The method of the present invention is therefore based solely and advantageously on the URLs "syntax", ignoring the "content" of pages or other information.

Claims

1) Computer security method for the analysis of passive traces of HTTP and HTTPS traffic on the Internet, with extraction and grouping of similar Web transactions automatically generated by malware, malicious services, unsolicited advertising or other, characterized in that it comprises at least the following processing and control steps:

a) URLs extraction from an operational network, using passive exploration of the traffic data and subsequent collection into batches of the extracted URLs;

b) detection of similar URLs, by means of metrics calculation based on the similarity among URLs, namely based on a measure of the degree of diversity among pairs of character strings composing said URLs;

c) activation of one or more clustering algorithms used to group the URLs based on a similarity metrics, and to obtain, within each group of URLs, elements with similar/ homogeneous features adapted to be analyzed as a single entity;

d) sorting said URLs into groups according to their importance, namely the degree of cohesion of the URLs contained in said groupings.

2) Method according to claim 1, characterized in that said extraction of URLs is performed by network/ passive probe for exploration and filtering, located in a specific link, adapted to process the data packets in real time, for extracting and downloading the URLs in specific batches for subsequent processing.

3) Method according to claim 2, characterized in that when an HTTP/ HTTPS transaction is detected, the contained URL is recorded in a specific file.

4) Method according to claims 2 and 3, characterized in that, once a lot of URLs is formed, the distance between all pairs of the various URLs is calculated, namely the level of likeness/ similarity, said distance being calculated considering the entire URL as a single string of characters, composed by both hostname and path.

5) Method according to one or more of the preceding claims 1 to 4, characterized in that to detect similar URLs a similarity metrics among pairs of strings is used adapted to calculate the dissimilarity of pairs of strings of characters composing the URLs, the distance among pairs of strings of characters as the minimum number of steps needed to convert one of the two strings into the other being considered.

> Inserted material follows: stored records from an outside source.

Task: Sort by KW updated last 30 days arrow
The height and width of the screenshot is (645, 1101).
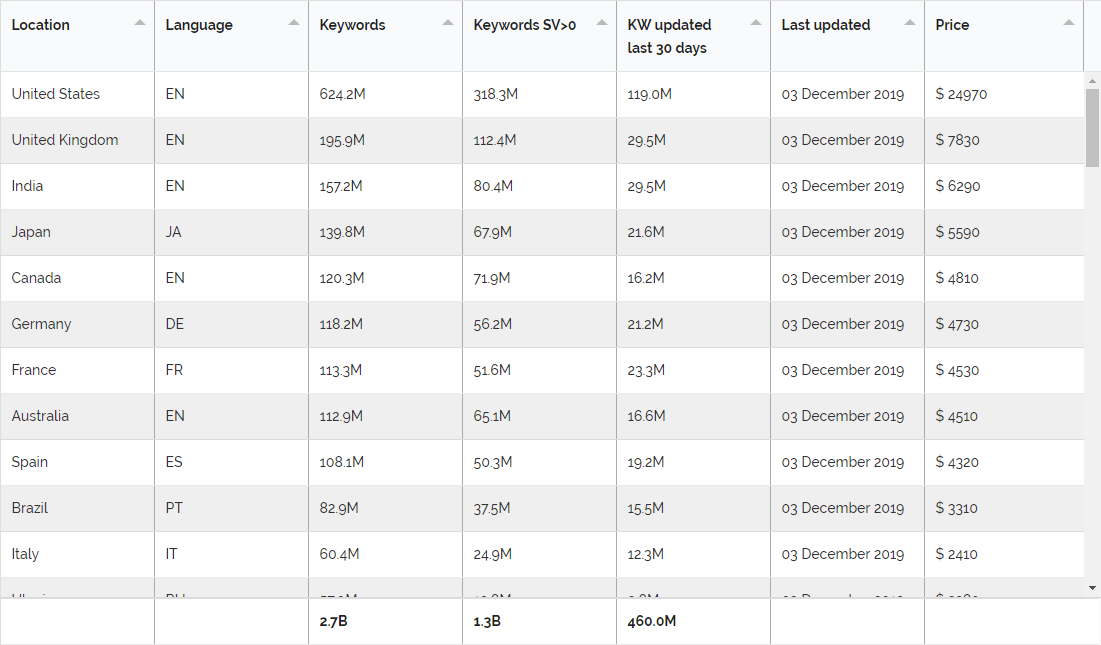Action: coord(756,22)
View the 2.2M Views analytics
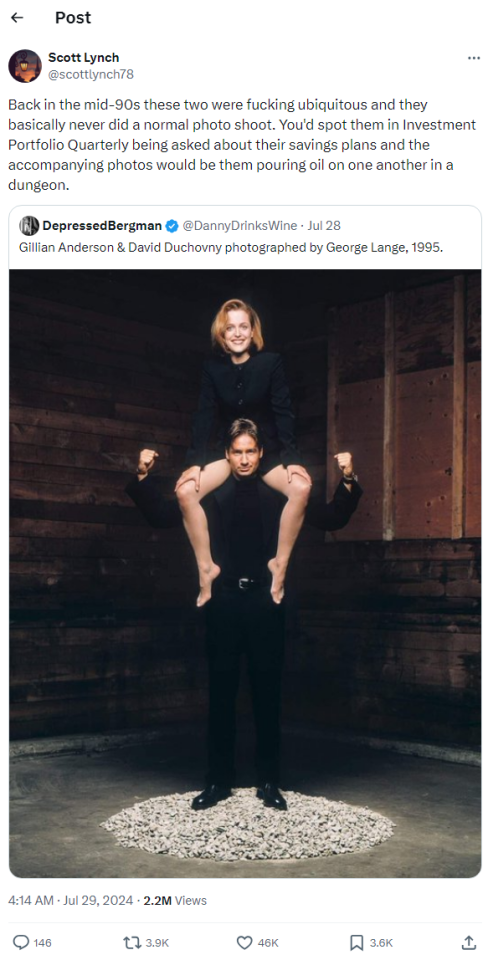Viewport: 488px width, 960px height. (x=175, y=901)
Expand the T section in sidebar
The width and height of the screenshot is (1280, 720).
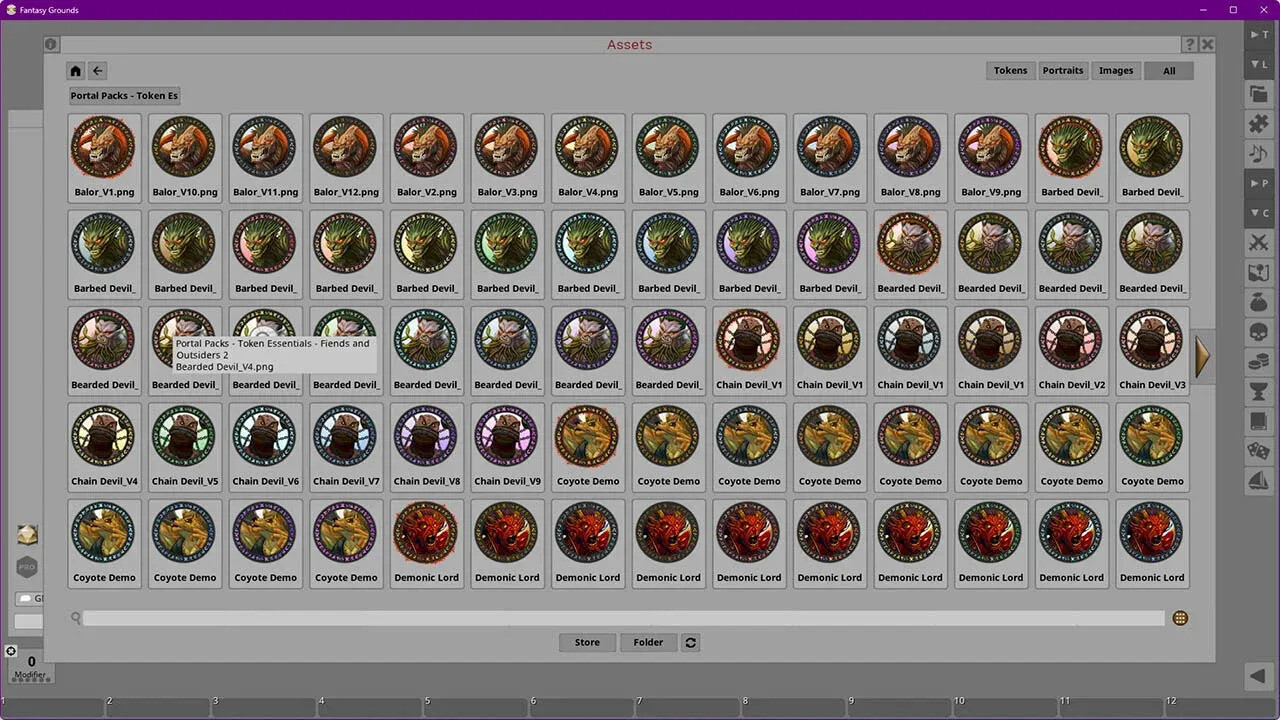(1258, 35)

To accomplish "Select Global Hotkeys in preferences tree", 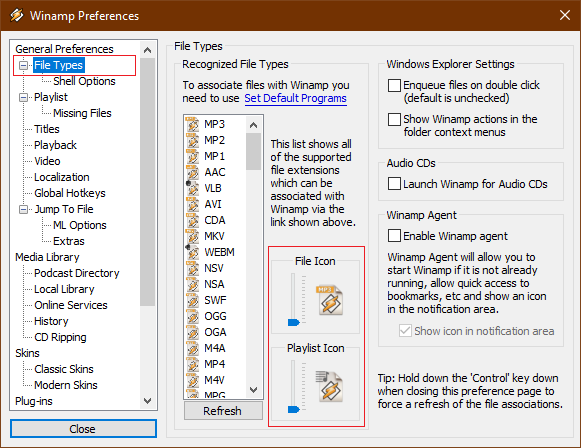I will 70,193.
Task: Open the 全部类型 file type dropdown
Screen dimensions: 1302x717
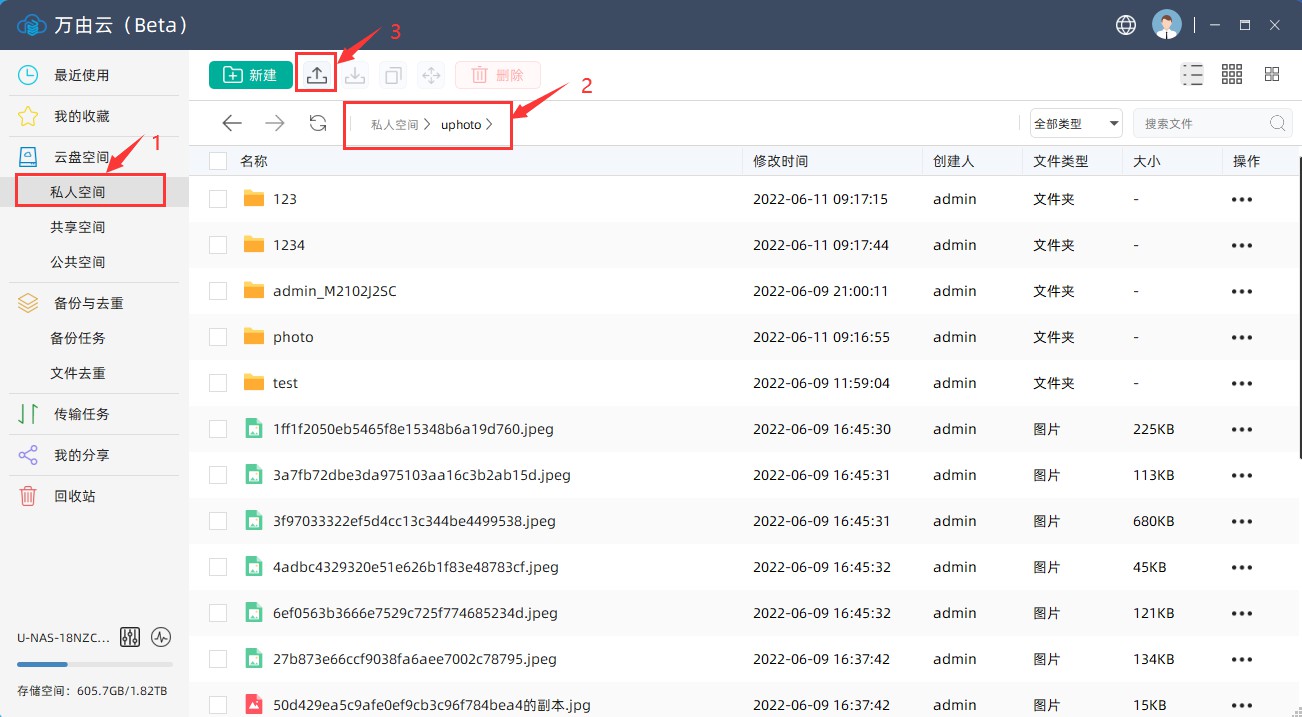Action: pyautogui.click(x=1076, y=124)
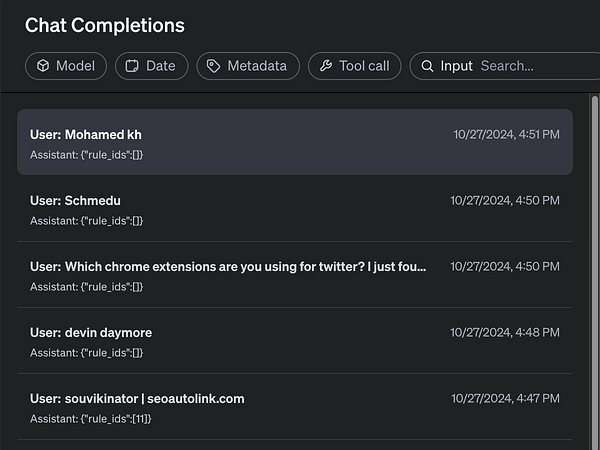Screen dimensions: 600x450
Task: Open the Model filter dropdown
Action: (66, 66)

6) Method according to one of the preceding claims 1 to 5, characterized in that, for the calculation of the distance among the pairs of strings of characters composing the URLs, the following conditions apply:

- the insertion of a character has a value of 1;

- the deletion of a character has a value of 1;

- the substitution of a character has a value of 2, the substitution being equivalent to a deletion plus an insertion;

- the normalization between 0 and 1 of the previous value obtained by the sum of the operations to match the two strings divided by the sum of the lengths of the two strings;

- the similarity of a pair of strings of URL characters varying in a normalized range of values between 0 and 1, obtaining consequently that a pair of identical strings has a distance equal to 0, and a pair of completely different strings has a distance equal to 1.

7) Method according to one of the preceding claims 1 to 6, characterized in that a pair of similar URLs has a small distance, while a pair of different URLs has a great distance.

8) Method according to claim 1, characterized in that said one or more clustering algorithms are adapted to be used for grouping the URLs based on a similarity metrics.

9) Method according to claim 8, characterized in that preferably a clustering algorithm DBSCAN is used, based on the calculation of density of elements present within a certain area.

10) Method according to claim 9, characterized in that said groupings generated using the clustering algorithm DBSCAN are sorted according to the degree of cohesion among the URLs contained therein.

11) Method according to claim 10, characterized in that a coefficient of silhouettes is used, based on the calculation of both cohesion and degree of separation for all the elements of each grouping. 12) Method according to one or more of the preceding claims 1 to 11, characterized that it is based solely on the URLs syntax.